— Start of Excerpt provided —

In the media, this has been widely portrayed as a war on shale. The cover of The Economist proclaimed it “Sheiks vs. Shale.” Indeed, by March 2015, the U.S. rig count had fallen by half and capital expenditures reduced sharply. With U.S. oil prices in the $40s and $50s, production is likely to peak this spring, before rebounding in 2016. Still, while many believed shale production to be uneconomic at lower prices, it is evident that American supply can continue to grow—albeit not as quickly—with oil prices of $60 or $70. In response to lower prices, producers have focused on more productive plays, accelerated the already impressive productivity improvement rates for their wells, and pressured suppliers and service companies to bring the entire cost structure down.

The experience with shale gas production is instructive, even though there are important differences between gas and oil. Since 2007, American shale gas production increased by 20 billion cubic feet per day thanks to technology improvements, even as the rig count has fallen 80 percent since the start of the shale revolution. Today, many U.S. producers are drilling but not completing wells, waiting for the price to recover. This suggests American production could rebound quickly even if it falls in the latter half of 2015 in response to the low price.

There remains considerable uncertainty, of course, about the shape of the American shale supply curve and its key drivers. Several leading analysts project that tight oil production will peak before the end of the decade, although production has consistently exceeded growth projections in previous years. The tight oil boom has also been fueled by cheap debt and high leverage, leading to questions about the extent to which investors will continue providing finance to shale producers in a low-price environment—although all indications are that capital continues to remain available. At this point, U.S. oil production seems poised to continue growing annually, and the American shale sector will likely emerge stronger in the next few years, following consolidation and efficiency improvements.

— End of Excerpt provided —

— Written instruction A —
Translate this sentence from the excerpt on U.S. shale oil into Spanish: "Today, many U.S. producers are drilling but not completing wells, waiting for the price to recover."
— Written instruction B —
In the excerpt on U.S. shale oil, what steps does it say producers took in response to lower prices? List each one.

— Start of Given information —

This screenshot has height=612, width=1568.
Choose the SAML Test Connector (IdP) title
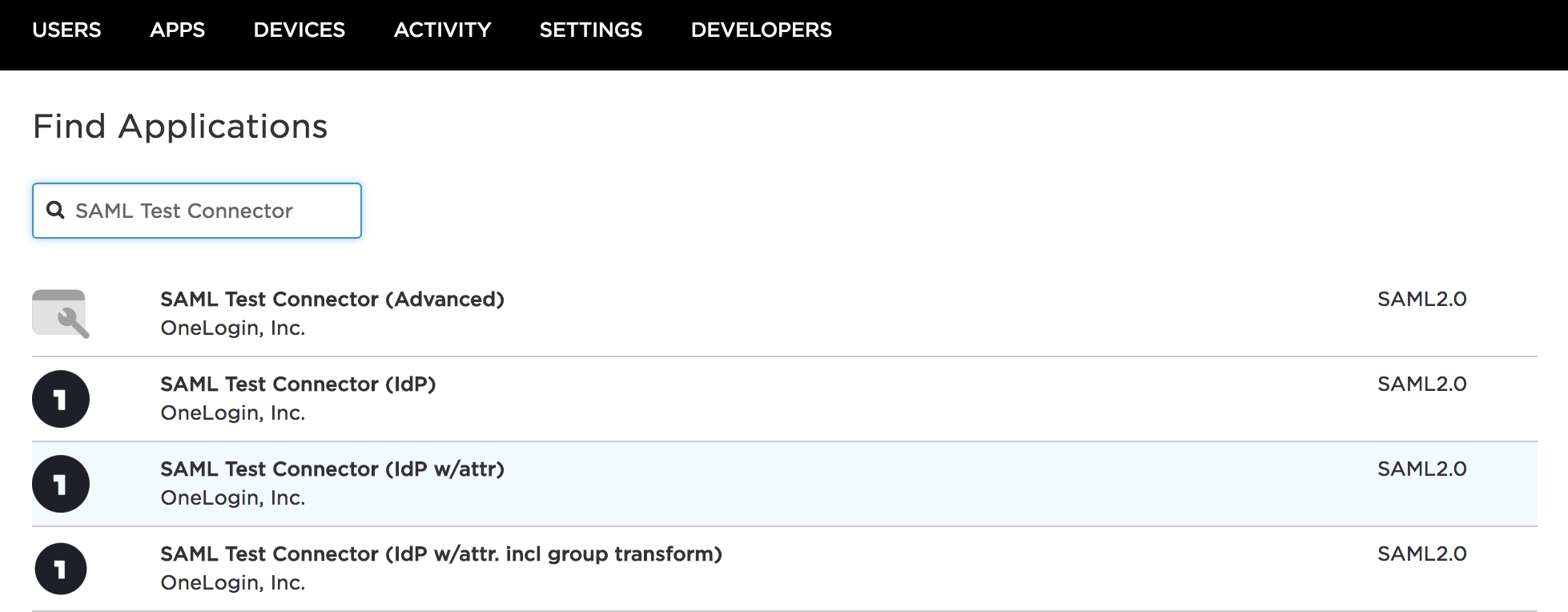(x=298, y=384)
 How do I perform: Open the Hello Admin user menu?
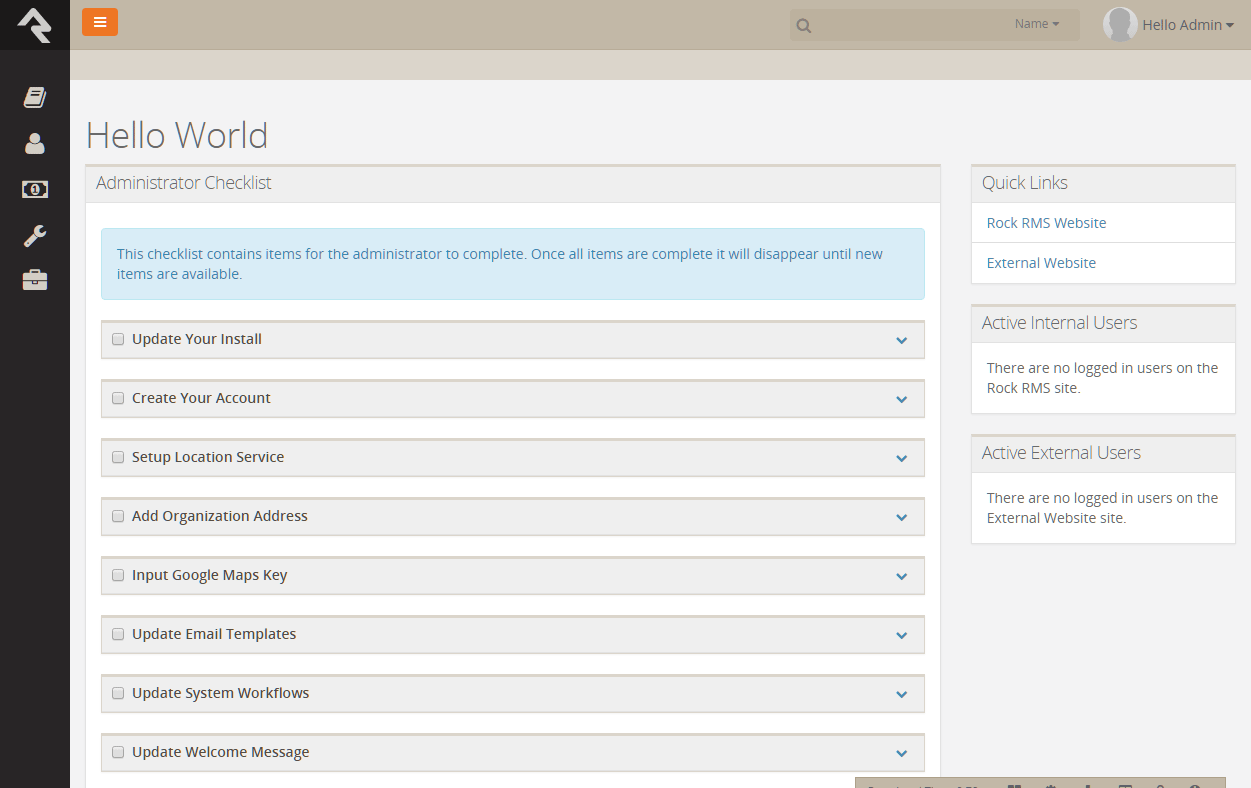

— End of Given information —

— Worked solution A —
Hoy en día, muchos productores estadounidenses están perforando pozos pero no los están completando, a la espera de que el precio se recupere.

— Worked solution B —
- Focused on more productive plays
- Accelerated the already impressive productivity improvement rates for their wells
- Pressured suppliers and service companies to bring the entire cost structure down